Your instructions ▸ Translate this sentence from the patch description into German: "In addition, more packet types (UDP, TCP and SCTP) are supported in vectorized ixgbe PMD."

Text segment ▸
+ + +

[dpdk-dev] [PATCH v9 01/19] mbuf: redefine packet_type in rte_mbuf

Helin Zhang helin.zhang at intel.com
Fri Jul 3 10:32:09 CEST 2015


In order to unify the packet type, the field of 'packet_type' in 'struct rte_mbuf'
needs to be extended from 16 to 32 bits. Accordingly, some fields in 'struct rte_mbuf'
are re-organized to support this change for Vector PMD. As 'struct rte_kni_mbuf' for
KNI should be right mapped to 'struct rte_mbuf', it should be modified accordingly.
In ixgbe PMD driver, corresponding changes are added for the mbuf changes, especially
the bit masks of packet type for 'ol_flags' are replaced by unified packet type. In
addition, more packet types (UDP, TCP and SCTP) are supported in vectorized ixgbe PMD.
To avoid breaking ABI compatibility, all the changes would be enabled by RTE_NEXT_ABI,
which is disabled by default.
Note that around 2% performance drop (64B) was observed of doing 4 ports (1 port per
82599 card) IO forwarding on the same SNB core.

+ + +

Data lines ▸

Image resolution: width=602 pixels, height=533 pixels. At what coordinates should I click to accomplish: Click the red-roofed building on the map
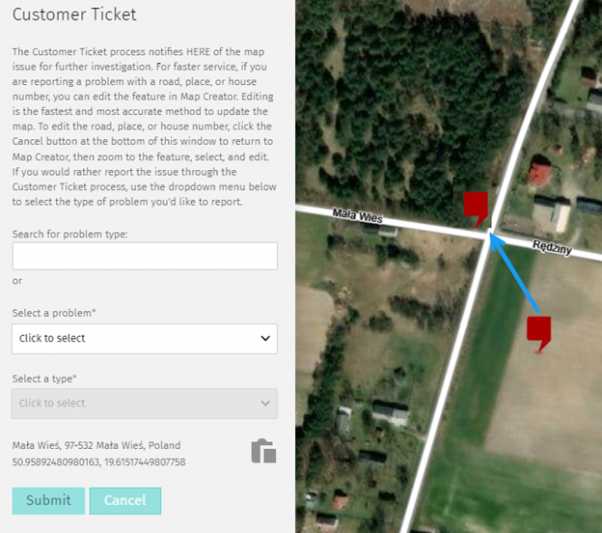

+ + +

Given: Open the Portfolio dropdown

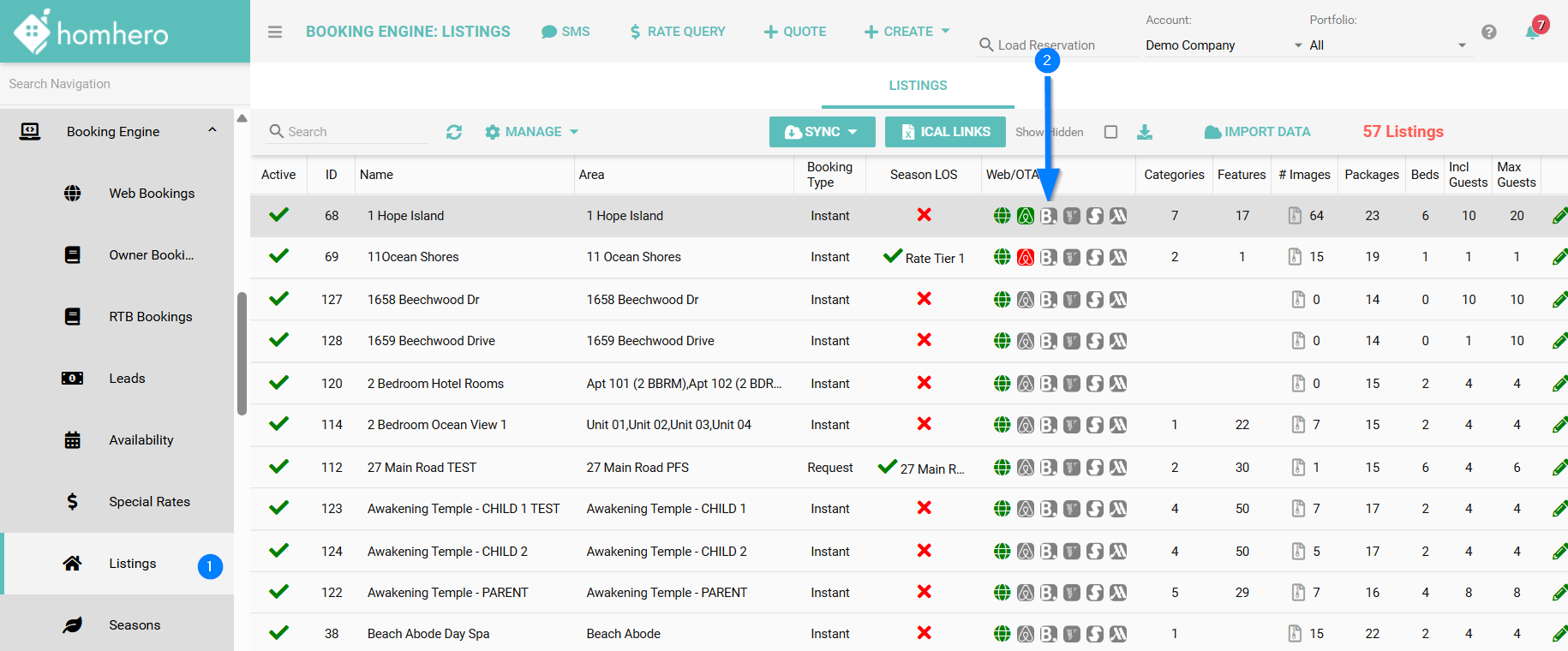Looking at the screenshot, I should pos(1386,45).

+ + +

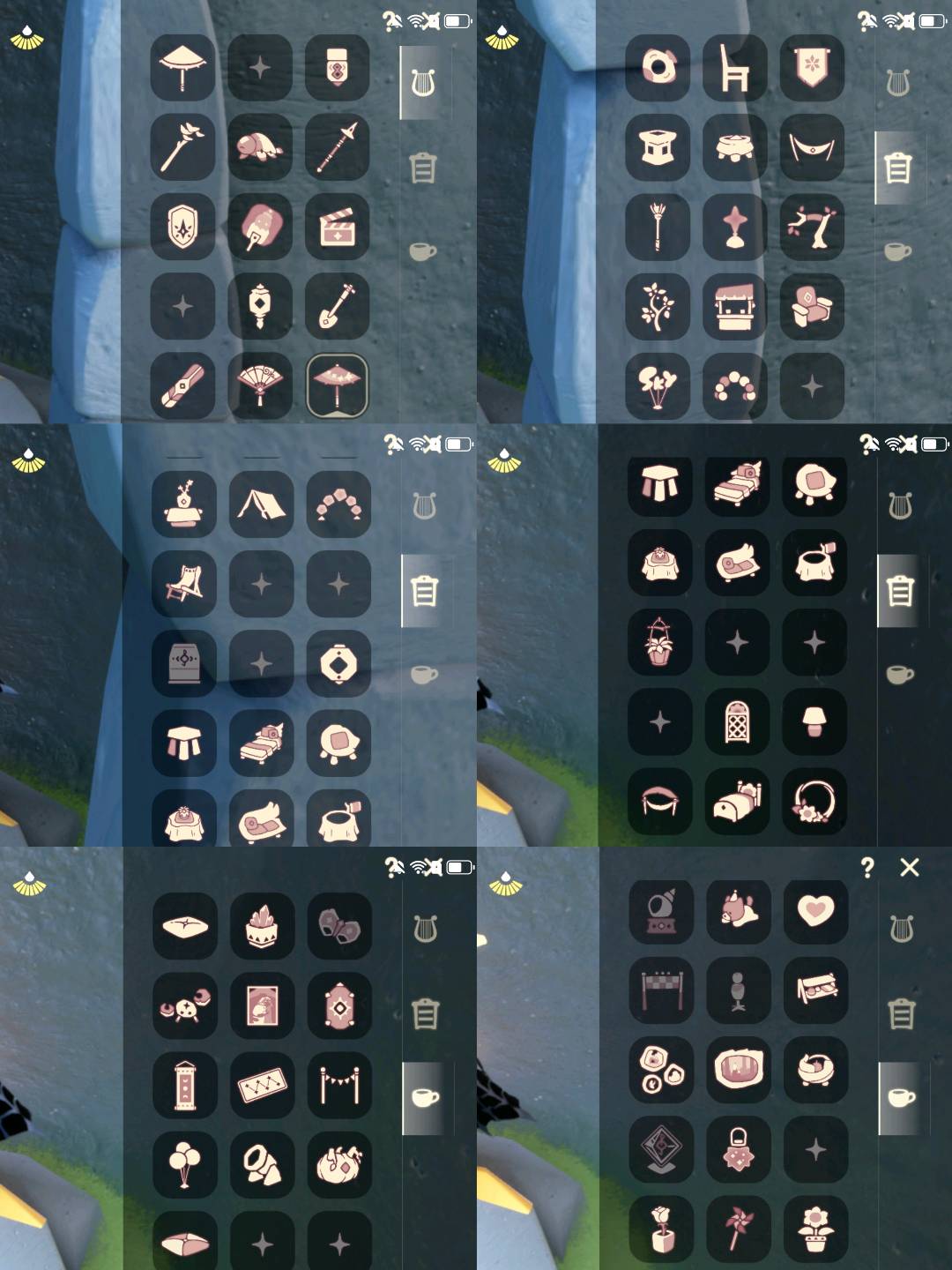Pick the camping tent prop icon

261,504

+ + +

Output ▸ Darüber hinaus werden im vektorisierten ixgbe-PMD weitere Pakettypen (UDP, TCP und SCTP) unterstützt.